Monday, December 5, 2011

The Anguished Seriousness of Advent, Thomas Merton


Three years ago this week I drove around a roundabout on Main Street in Concord Massachusetts where I taught preschool, snowbanks full, candles glowing through dark windows, a wooden Nativity scene.  Concord is an intellectual town not particularly concerned with religiosity other than for the sake of tradition, and so the sight of Christian celebration was very striking. But I reacted with an involuntary cringe that was evidence of my ambivalence for religious yearning at the time, at least within the walls of a church.
Today I had planned to begin a new blog tradition, "Mary Oliver Monday."  I went to the store to buy a book for my nephew, whom I will miss so much this Christmas while staying in Florida. I came home with a few bags of materials for gift making, did some laundry, and spent the evening decorating ornaments with the ladies of the church I am now attending. Throughout the day, a growing sense of emptiness began to knot into a sorrow which did not allow me to concentrate on anything I tried to do. The dark silhouettes outlining the evergreen trees in Washington had been present in my mind all day, as though I would be going home.  And every year I am stricken by the darkness that hits so early in the afternoon this time of year, even if I grew up with it. Just an hour under the fluorescent overload of commercialized Christmas today was enough to drive me back to the same hunger I have so often felt since that anguished New England season, a slow hope bringing me home. Thomas Merton may have been on to something when he said that "advertising treats all products with the reverence and the seriousness due to sacraments." More than any other writer I know he talks about finding hope in Christ in deep darkness. And so, for Monday, here is Thomas Merton on Advent:
"It is important to remember the deep, in some ways anguished seriousness of Advent, when the mendacious celebrations of our marketing culture so easily harmonize with our tendency to regard Christmas, consciously or otherwise, as a return to our own innocence and our own infancy. Advent should remind us that the “King Who is to Come” is more than a charming infant smiling (or if you prefer a dolorous spirituality, weeping) in the straw. There is certainly nothing wrong with the traditional family joys of Christmas, nor need we be ashamed to find ourselves still able to anticipate them without too much ambivalence. After all, that in itself is no mean feat.

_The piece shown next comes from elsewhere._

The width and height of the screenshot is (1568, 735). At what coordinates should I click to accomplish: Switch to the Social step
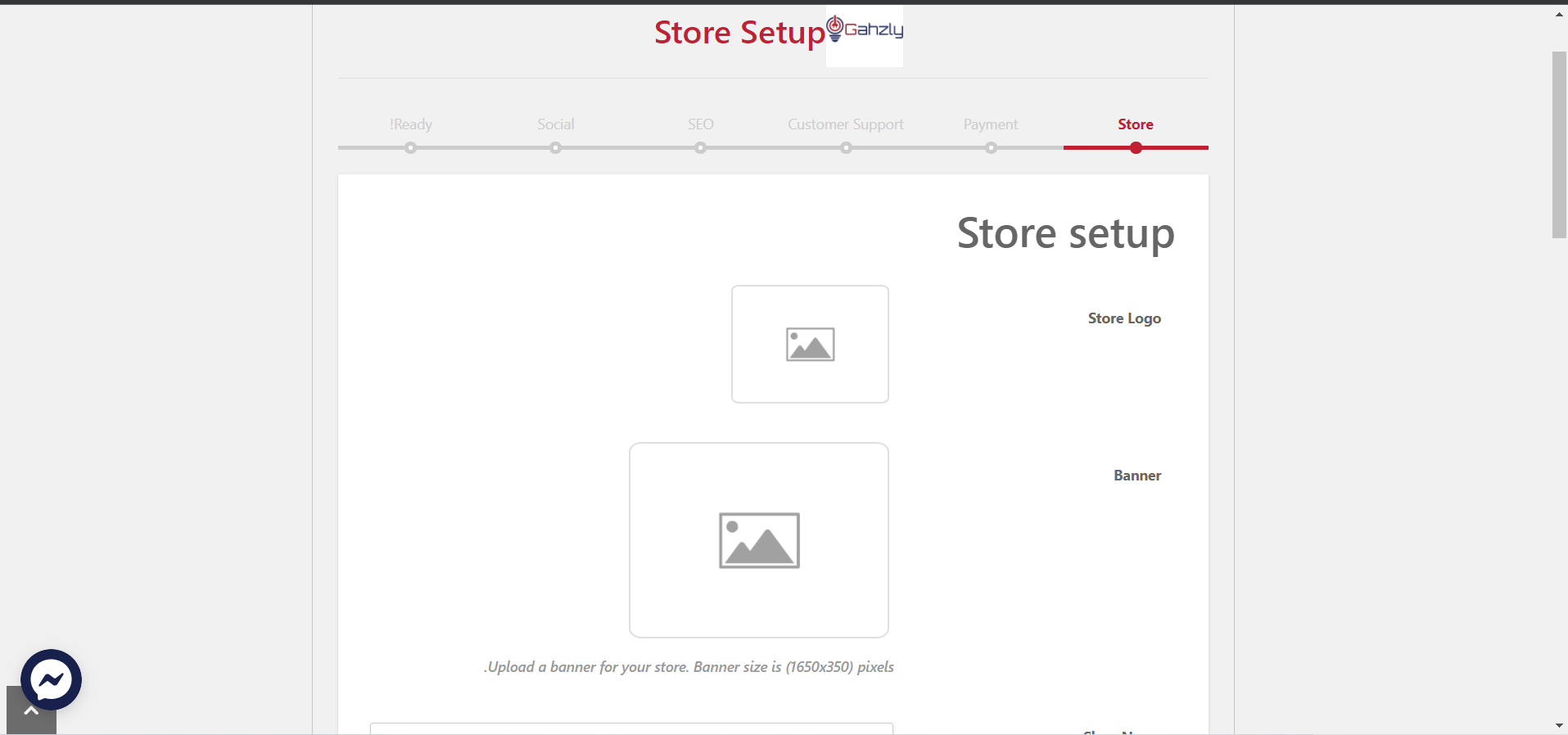[555, 124]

But the Church in preparing us for the birth of a “great prophet,” a Savior and a King of Peace, has more in mind than seasonal cheer. The Advent mystery focuses the light of faith upon the very meaning of life, of history, of man, of the world and of our own being. In Advent we celebrate the coming and indeed the presence of Christ in our world. We witness to His presence even in the midst of all its inscrutable problems and tragedies. Our Advent faith is not an escape from the world to a misty realm of slogans and comforts which declare our problems to be unreal, our tragedies inexistent."